Amo definirmi “un ventenne di vent’anni fa”, sono un Vigile del Fuoco e dal 1990 svolgo la mia professione sulle strade della mia terra.
Nonostante avessi dimostrato fin da piccolo una certa attitudine alla scrittura e alle materie umanistiche, sono stato indirizzato all’effettuazione di studi di tutt’altro tipo, giungendo, dopo una dura battaglia contro me stesso, al diploma di Perito Elettrotecnico, anche se credo di essere l’unico ad aver conseguito tale diploma più grazie a Leopardi che a Watt.
Questo perché la facilità con la quale affrontavo queste materie, ha sopperito alle mie carenze nelle materie tecniche, alle quali non ero e non sono assolutamente interessato.
Il mio “approdare” agli scritti di carattere umoristico è avvenuto negli anni ’80, quando ho iniziato una collaborazione con un settimanale locale dapprima come articolista, poi con l’affidamento di una rubrica umoristica nella quale simulavo domande e risposte a un ipotetico direttore, che mi ha dato discrete soddisfazioni.
Negli anni ’90 ho inventato un periodico, intitolato Pompe & Pompieri che ha avuto, nell’ambito del Comando in cui lavoro, un grande apprezzamento.
Con l’avvento di Internet e il proliferare di siti in cui era possibile pubblicare i propri lavori, ho cominciato a inviare in rete dei brevi racconti. Immediatamente ho ricevuto tantissime E-Mail da parte di persone che si sono divertite a leggerli, il che mi ha spinto a continuare a scrivere.



Il mio incontro con l'associazione Akkuaria


Fin da adolescente ho avuto la misteriosa capacità di scrivere storielle divertenti, tanto che tutti i miei compagni di scuola volevano gli scrivessi qualche “fesseria” nel diario, cosa che mi riusciva senza sforzo.

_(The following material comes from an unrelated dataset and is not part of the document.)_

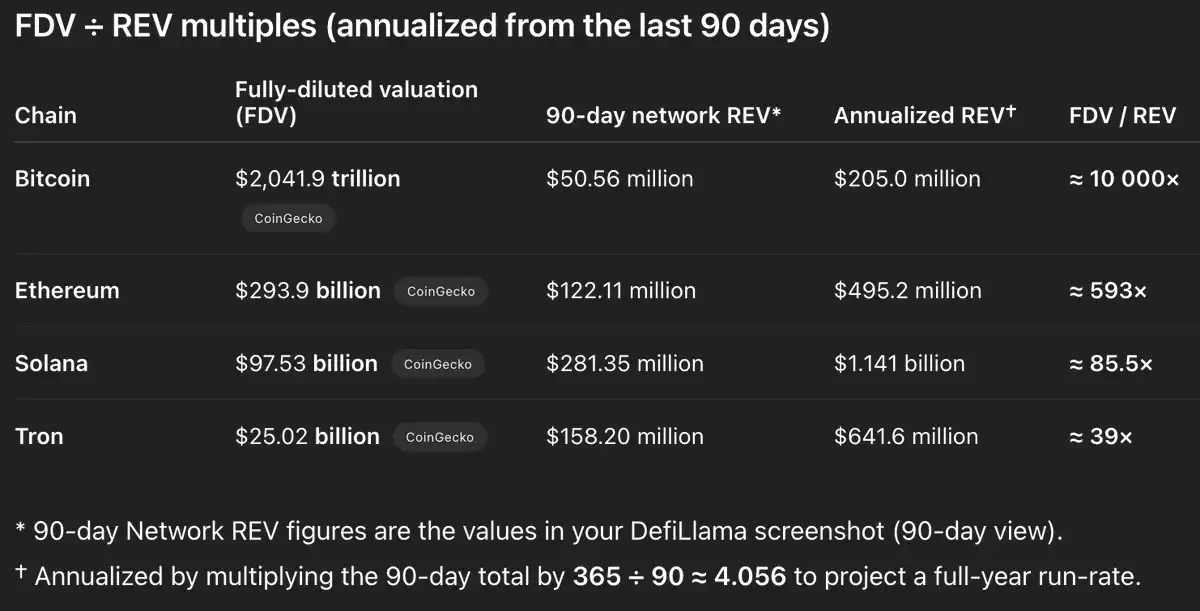Click the Tron row label

39,437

Intorno ai vent’anni, epoca remota nella quale i computer, ancora grandi come container, non erano d’uso comune, scrissi a mano una specie di resoconto surreale del primo campeggio della mia vita e lo conservai in un cassetto. Questa strana capacità, assolutamente slegata dal mio ciclo di studi (sono un Perito Elettrotecnico), colpì, alla fine degli anni ’80, un conoscente che all’epoca collaborava con un settimanale satirico-sportivo cagliaritano ormai scomparso: il “ Trovotutto sport”. In breve tempo mi fu affidata una rubrica nella quale simulavo ipotetiche domande e risposte ad un sedicente “direttore”, rubrica che mi ha dato discrete soddisfazioni.
Nei primi anni ’90 ho conquistato il tanto bramato “posto fisso” che, tanto per cambiare, era assolutamente slegato da qualunque attività inerente alla scrittura o alla satira in genere: sono entrato a far parte del Corpo Nazionale dei Vigili del Fuoco, insomma in parole povere faccio il pompiere.
Nel 1993 portarono in un ufficio sindacale della caserma uno strano schermo che sembrava un televisore, ma non aveva l’antenna e nemmeno uno spinotto in cui inserire un cavo. Il curioso oggetto aveva un filo grigio sottilissimo collegato a una scatola con tanti tasti: si trattava di un preistorico personal computer, con processore da 8 Mb e dotato di un programma denominato “Framework” che permetteva di scrivere e stampare su un foglio!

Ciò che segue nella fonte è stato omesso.